DETECTING EXTRASOLAR EARTHS ON THE GEOSCIENCE HORIZON

The technology to deploy a space observatory capable of directly detecting Earth-sized planets around other stars is being developed, and the NASA Terrestrial Planet Finder program is considering telescope designs and observing strategies. While the objective of these efforts is to detect habitable Earth-like planets around others stars, it seems likely that observations will uncover a diverse menagerie of planets: Earth's composition and habitability are the result of cosmochemical conditions that need not hold elsewhere. Compositional variations in protostellar nebulae and differences in planetary formation and evolution may have produced a diversity of silicate-metal planets that exceeds that of the Solar System (Gaidos 2000 Icarus 145, 637). Differences in composition and mineralogy will manifest themselves as variations in a planet's total volatile inventory and its mantle's rheology, melting properties, and dynamics. Understanding how differences in initial conditions and environments affect planetary evolution will be fertile scientific ground for future "geo"scientists. Here I use a simple model to examine these effects on a planet's water budget and water cycle.
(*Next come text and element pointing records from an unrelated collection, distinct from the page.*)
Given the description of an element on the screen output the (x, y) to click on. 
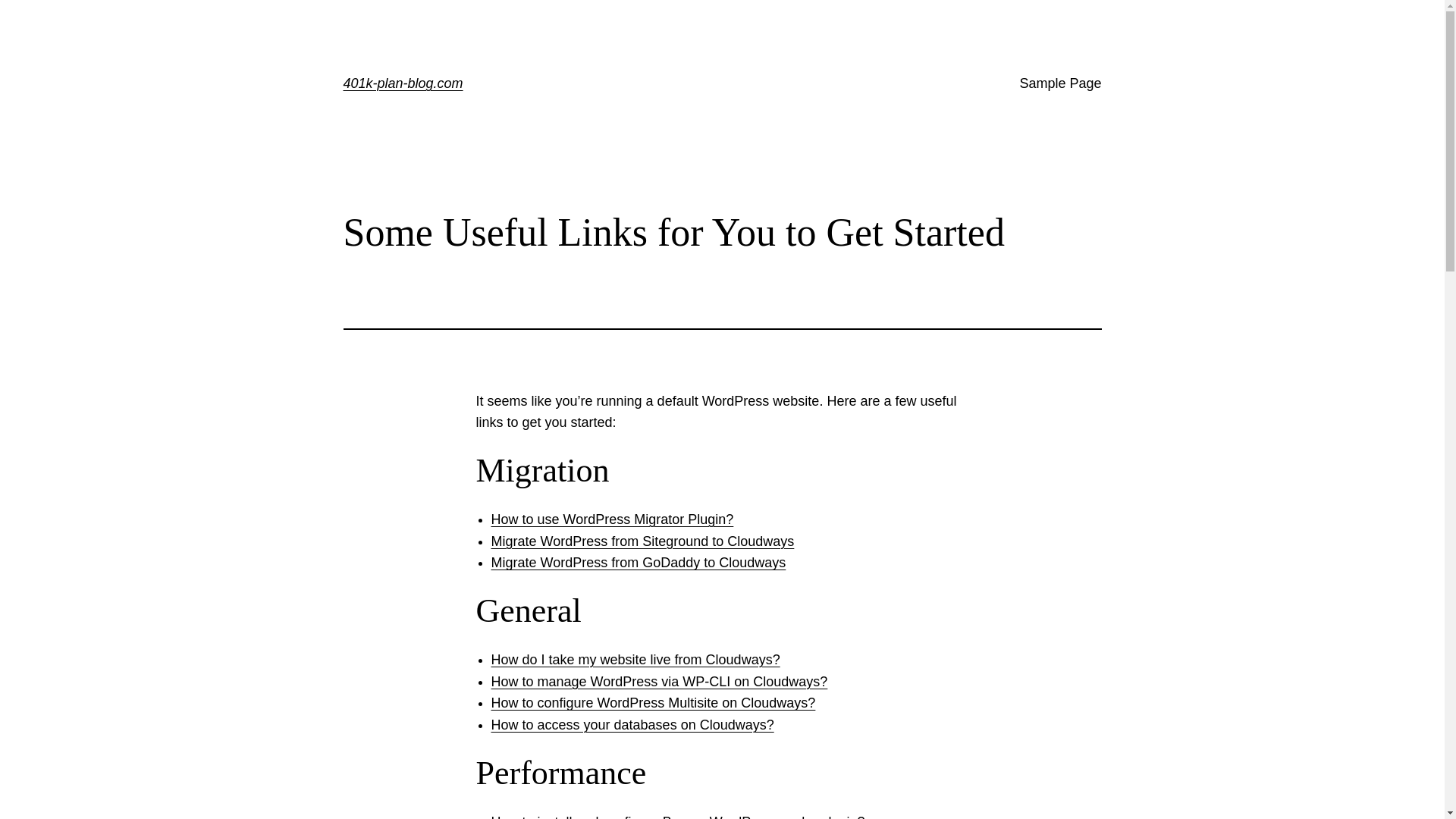
How to configure WordPress Multisite on Cloudways? Element type: text (653, 702)
Sample Page Element type: text (1060, 83)
How to manage WordPress via WP-CLI on Cloudways? Element type: text (659, 681)
Migrate WordPress from Siteground to Cloudways Element type: text (642, 541)
Migrate WordPress from GoDaddy to Cloudways Element type: text (638, 562)
How do I take my website live from Cloudways? Element type: text (635, 659)
401k-plan-blog.com Element type: text (402, 83)
How to use WordPress Migrator Plugin? Element type: text (612, 519)
How to access your databases on Cloudways? Element type: text (632, 724)
Given the description of an element on the screen output the (x, y) to click on. 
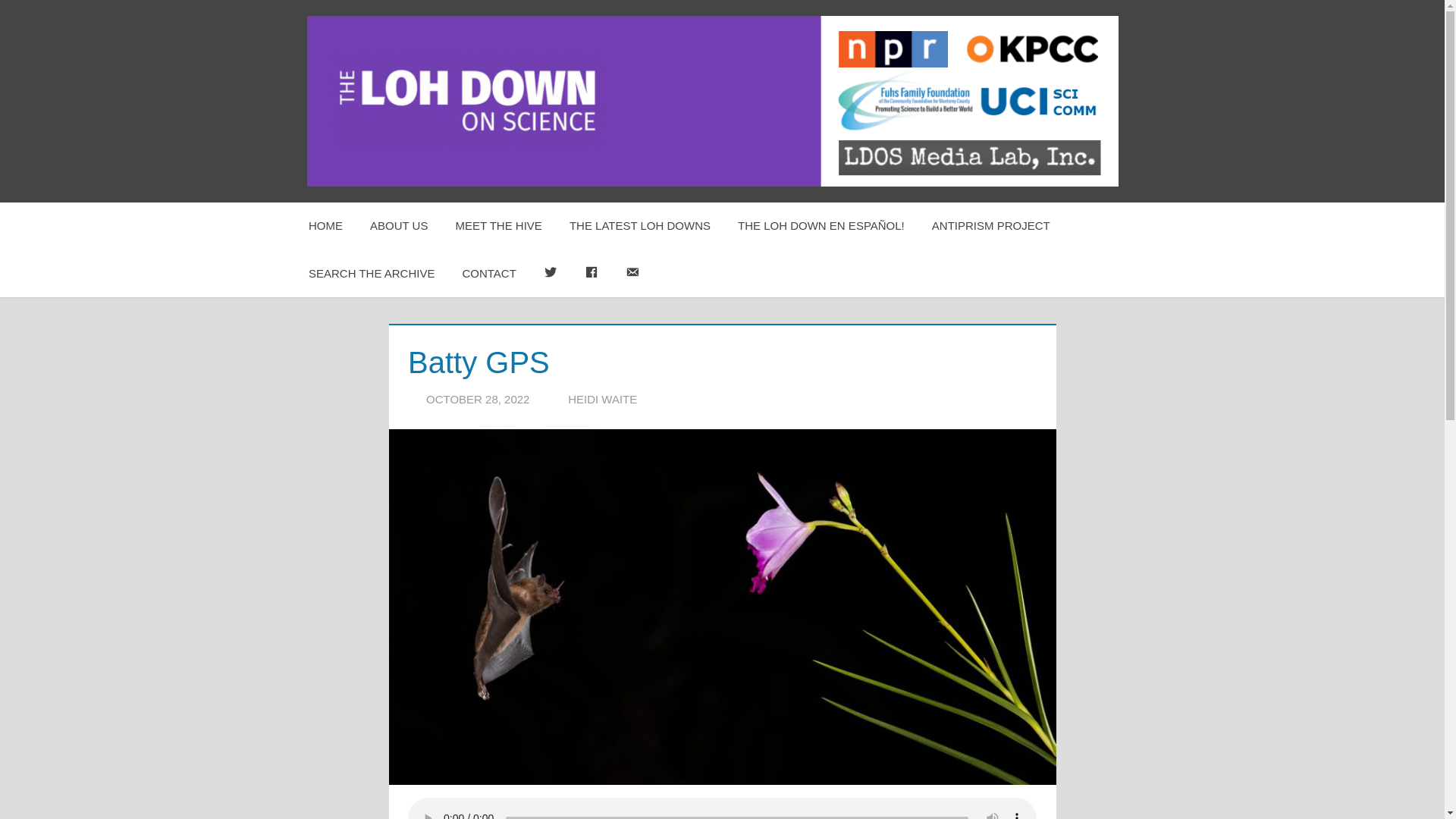
View all posts by Heidi Waite (602, 399)
HEIDI WAITE (602, 399)
MEET THE HIVE (497, 225)
ABOUT US (398, 225)
CONTACT (488, 273)
HOME (325, 225)
SEARCH THE ARCHIVE (371, 273)
THE LATEST LOH DOWNS (639, 225)
ANTIPRISM PROJECT (991, 225)
OCTOBER 28, 2022 (477, 399)
Given the description of an element on the screen output the (x, y) to click on. 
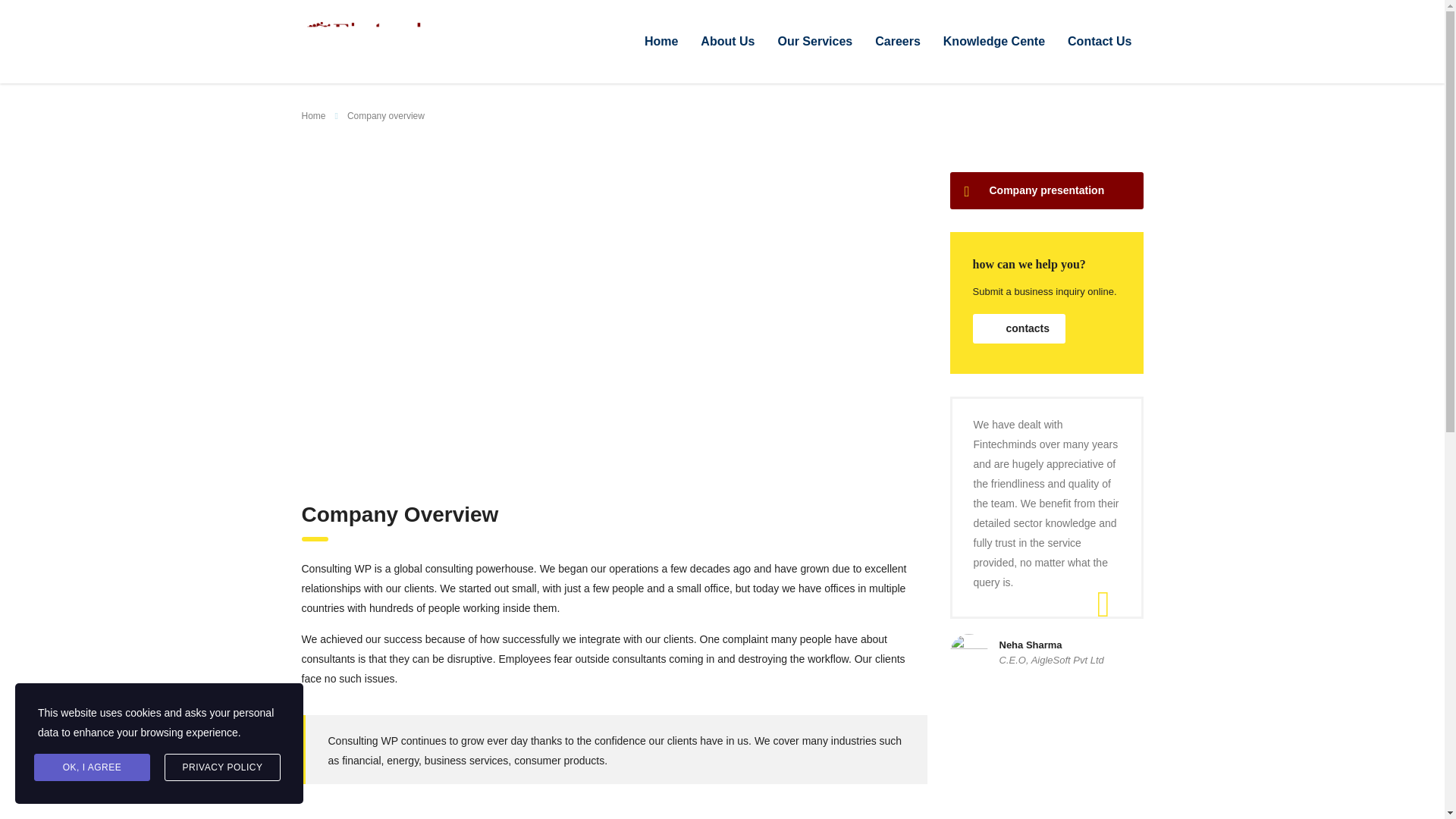
Knowledge Cente (994, 41)
Our Services (814, 41)
About Us (726, 41)
Go to Fintechminds. (313, 115)
Contact Us (1099, 41)
Careers (897, 41)
Home (660, 41)
Home (313, 115)
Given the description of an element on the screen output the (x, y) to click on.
Earth's geologic water cycle is coupled to the mantle through partition of water into magmas, release at divergent margins and hotspots, and the subduction of hydrated oceanic lithosphere at convergent margins. The rate of the reduction of water to hydrogen in mantle material and its escape to space depends on the mantle oxidation state. Variation in these fluxes creates the possibility of dessication of the surface or dehydration of the mantle, with profound implications for the geology and habitability of the planet. Results of modeling of these processes that illustrate possible outcomes are presented. I also discuss how these planets may appear from our remote observing location.